Élections européennes : Faux prétextes et vraie discussion

Après trois rencontres, La France insoumise a adressé au NPA un courrier affirmant selon eux que « nos discussions ont fait émerger une série de désaccords [...] trop importants pour garantir notre capacité commune à mener une campagne cohérente ». Pourtant, comme le montrent les nombreuses réactions qui ont suivi, le débat sur les contours d’un rassemblement d’une gauche de combat ne fait que commencer…

Dans son courrier, LFI pointe « une divergence importante à propos de la perspective d’adhésion de l’Ukraine à l’Union européenne, sujet qui sera un des principaux thèmes de la future campagne des européennes », nous reprochant de ne pas être « contre ». Nous pensons d’abord qu’il est problématique de faire de cette question un enjeu central de la prochaine campagne, d’autant plus que la position défendue ouvre la voie à l’illusion des frontières qui protègent, fussent-elles celles de l’UE, et au renforcement des courants réactionnaires du repli sur soi.
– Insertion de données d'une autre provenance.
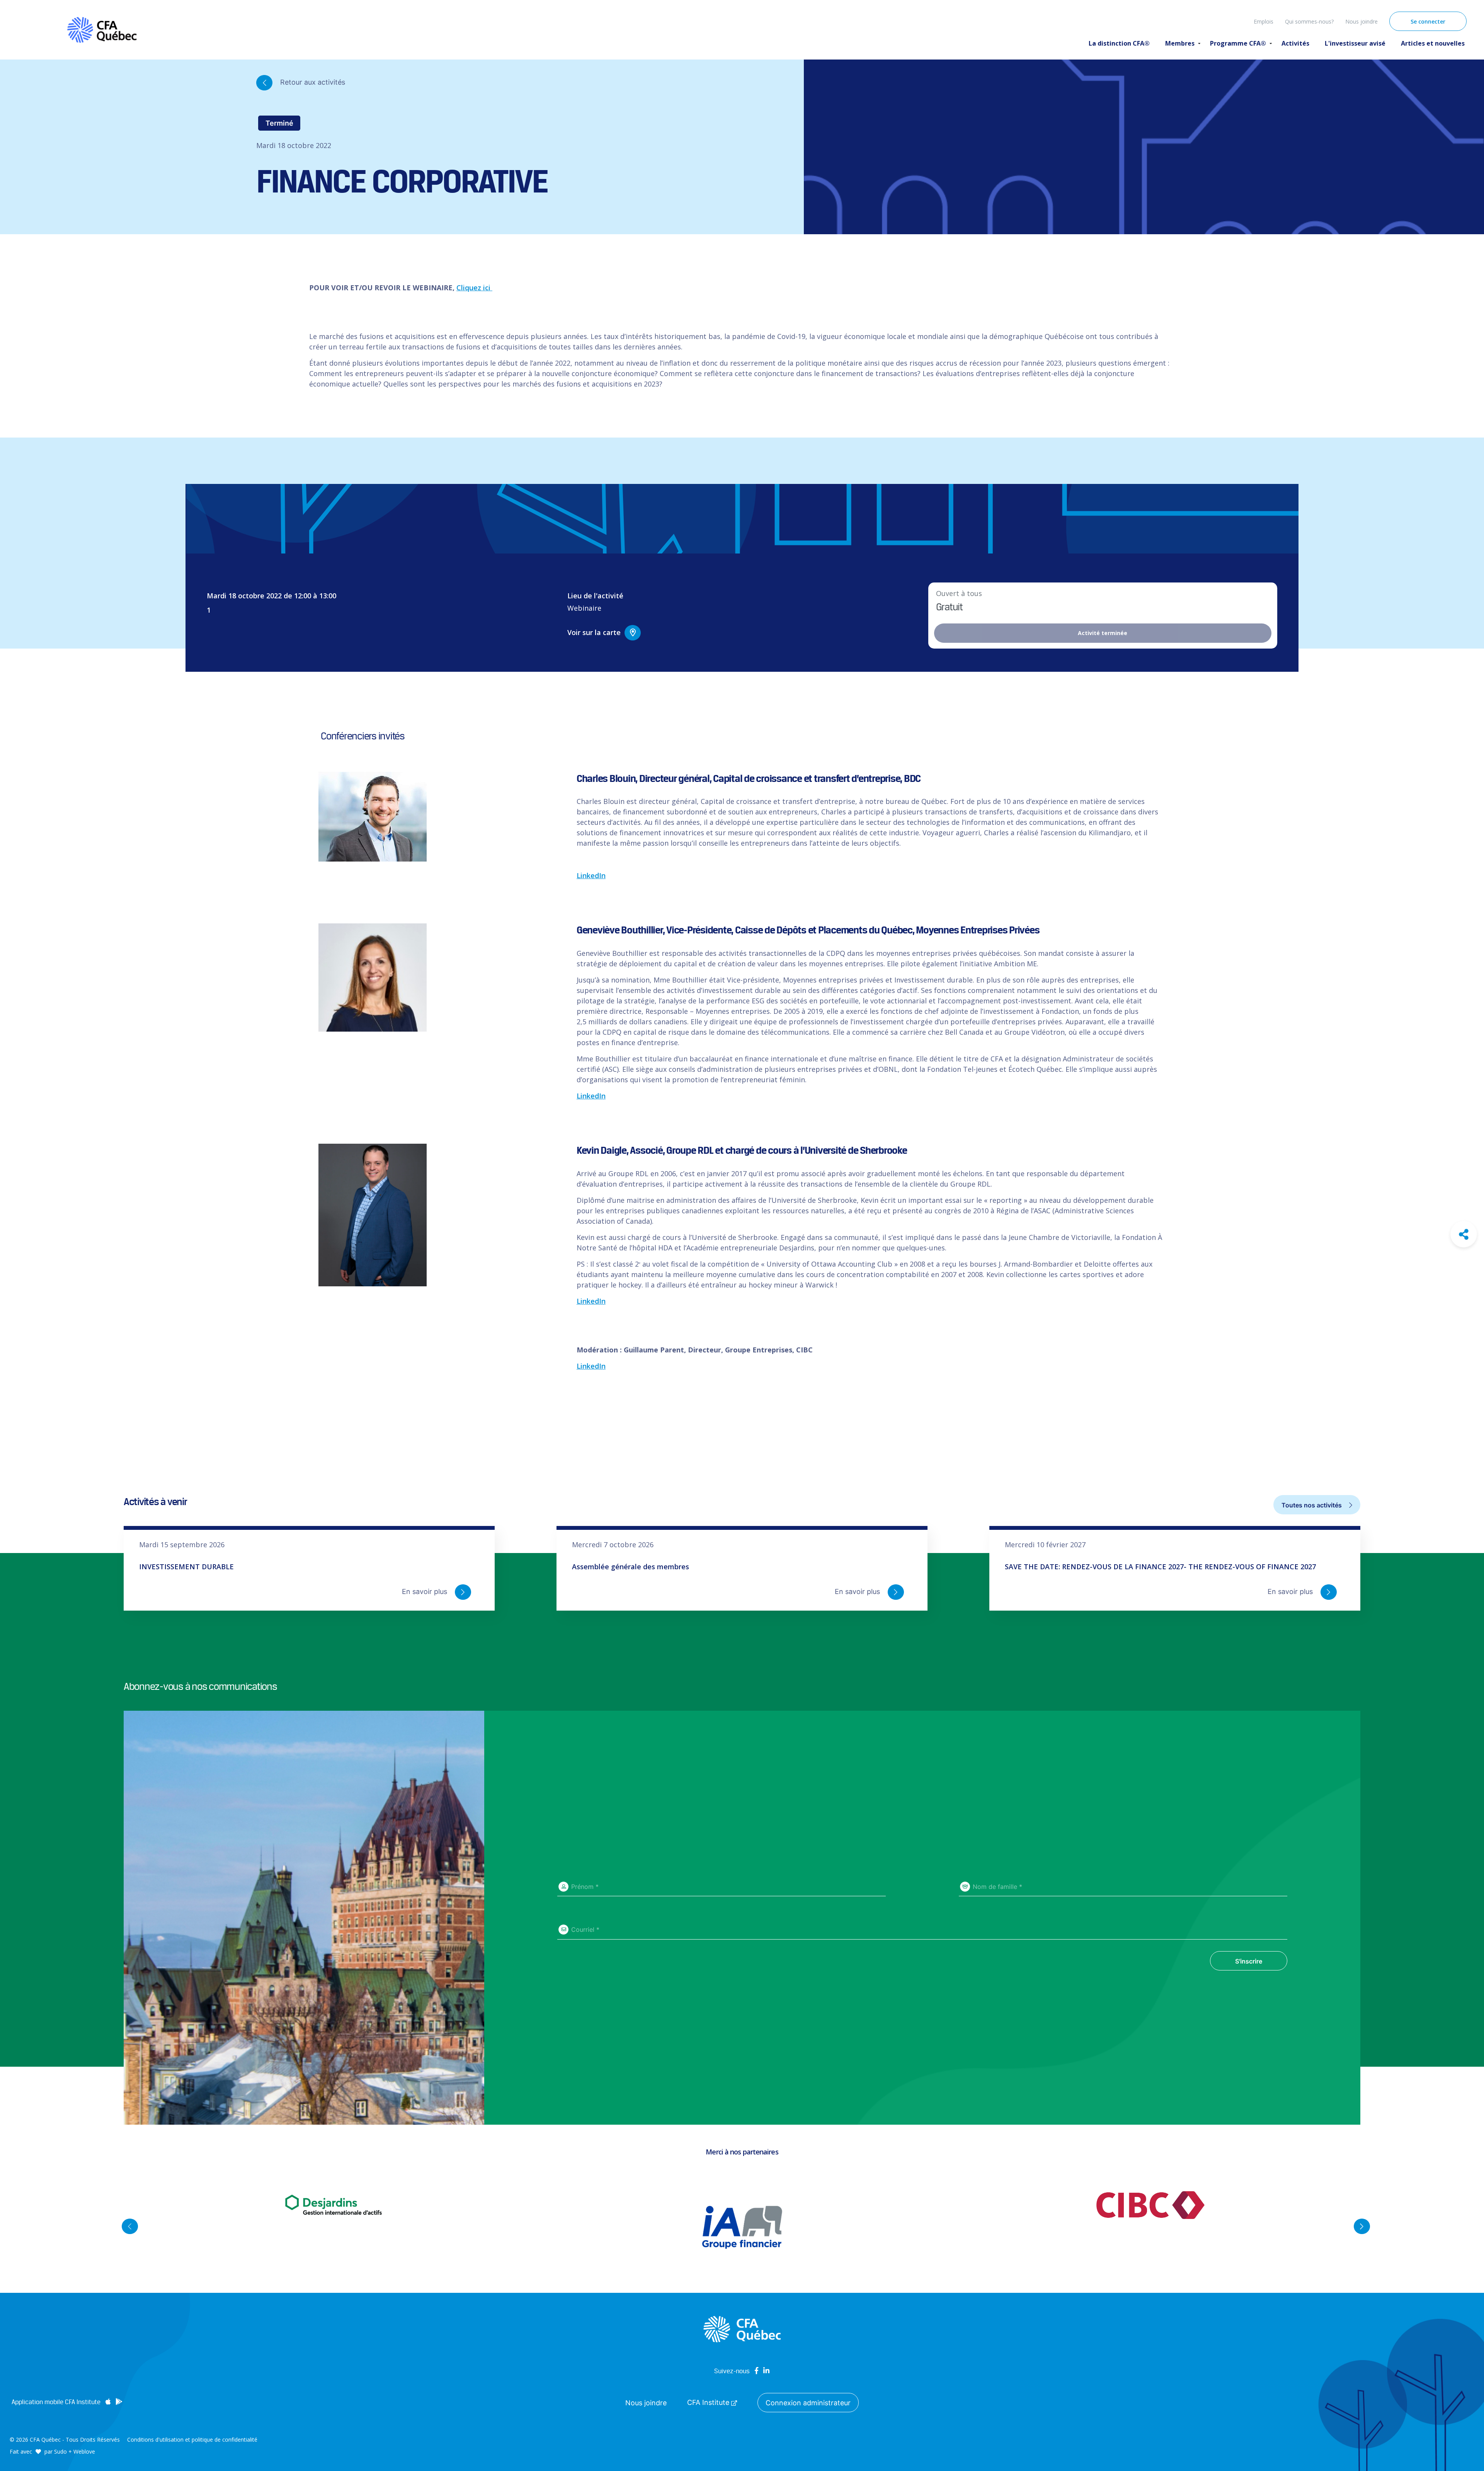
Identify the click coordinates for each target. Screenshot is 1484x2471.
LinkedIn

De plus, dans le contexte de l’agression impérialiste russe, nous ne voulons pas être celles et ceux qui tiennent fermée à clé la porte de l’UE, alors que la gauche sociale et politique ukrainienne cherche des points d’appui dans la lutte contre Poutine et le néolibéralisme imposé par le pouvoir ukrainien et les grandes puissances.

Rejetant cette construction européenne capitaliste au sujet de laquelle nous n’avons aucune illusion, nous avons cherché un compromis auquel il ne nous a été opposé qu’un diktat à devoir fermement et clairement nous engager dans cette campagne commune « contre ­l’adhésion de l’Ukraine ». Pourtant, on s’étonnera d’apprendre que la ligne rouge tracée par LFI n’en est pas une ! Dans les discussions avec Génération.s en vue d’un accord, cette question était totalement absente du projet de protocole (Génération.s étant globalement favorable à cet élargissement de l’UE). Par ailleurs, il est évident que si, comme le défendait LFI il y a quelques semaines, une liste de l’ensemble de la Nupes conduite par EÉLV avait vu le jour, sa position n’aurait de toute façon pas pu être celle que porte aujourd’hui LFI…

Choisir la rupture avec le système

Derrière ces faux prétextes, les vraies raisons sont donc à chercher ailleurs. Donner corps à un cadre de rassemblement, même électoral, nécessite un minimum de clarification à gauche. La Nupes s’était construite sur la base d’un rapport de forces issu du succès de la campagne présidentielle de Jean-Luc Mélenchon autour d’une ligne de rupture partielle avec le système, d’un programme antilibéral. C’est d’ailleurs ce qui rendait possible l’inscription du NPA dans une campagne commune pour les élections européennes, d’autant plus en l’absence des principales forces de gestion du système.

C’est ce choix entre deux orientations contradictoires à gauche qu’il faut confirmer, convaincu qu’un tel rassemblement viable, stabilisé dans la durée, peut saper les bases du développement de la menace de l’extrême droite. Au-delà du NPA, en portant un mauvais coup contre l’unité, LFI ne prend pas à cette étape ses responsabilités pour initier le rassemblement nécessaire, que rend pourtant urgent la poussée ultra-réactionnaire et fascisante à l’échelle européenne.

Ces discussions, pour avancer vers un regroupement unitaire et radical dans les urnes comme dans la rue, nous voulons les continuer avec toutes les forces — y compris LFI —, avec toutes celles et ceux qui sont orphelins d’une gauche de combat qui dépasse largement nos rangs.